Countless times I’ve spoken with people caring for those with intellectual or mental disabilities who cannot find the right resources in one place. This leads them to create their own care plan by piecing together aspects of services from various organizations in the community, forming a blend of care that most closely resembles what their loved one needs. I recently spoke with a woman whose daughter is intellectually and physically disabled. She told me about her daughter, as well as a friend with a son who has autism. Both adult children, good friends, are extremely active, vital members of the community, but their mothers still did not feel comfortable arranging for their kids to live in the same type of residential care model because their needs were so different. Each went on to pursue a plan for what was most needed for their individual adult child.

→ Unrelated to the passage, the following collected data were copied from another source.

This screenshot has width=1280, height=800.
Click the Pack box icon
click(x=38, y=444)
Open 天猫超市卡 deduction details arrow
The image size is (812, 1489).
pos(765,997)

When I speak to people in my role as leader of JFCS, I am acutely aware that our organization is part of the overall system, supplying some services, perhaps a piece of the pie, but certainly not the whole. I often convey that our funding enables us to provide socialization opportunities and life skills education for those with intellectual disabilities, knowing that we don’t have the resources to offer these programs on a daily basis (including weekends). We, as I often say, are a part of a “village” of services and work together with other organizations to try and meet our community’s needs.
I am privileged to be a trusted person to so many who reach out to me to share their struggles, and I am left deeply concerned by these conversations, knowing that those who are advocating for their family members, although quite resilient, have been through and will likely continue to experience a lifetime of challenge.
The good news is that most of the people I speak with are strong. They’re learners and connectors, and they drive positive change forward due to their life experiences, wanting to make the system better not only for their family members but for all dealing with the challenges of caring for loved ones.
I will never lose sight of how much I learn from community members who call for guidance. Because they have let me into their struggles, I have become a better leader and can honor and pursue funding for resources and programs that can help them in a more thoughtful and prescriptive way for the future.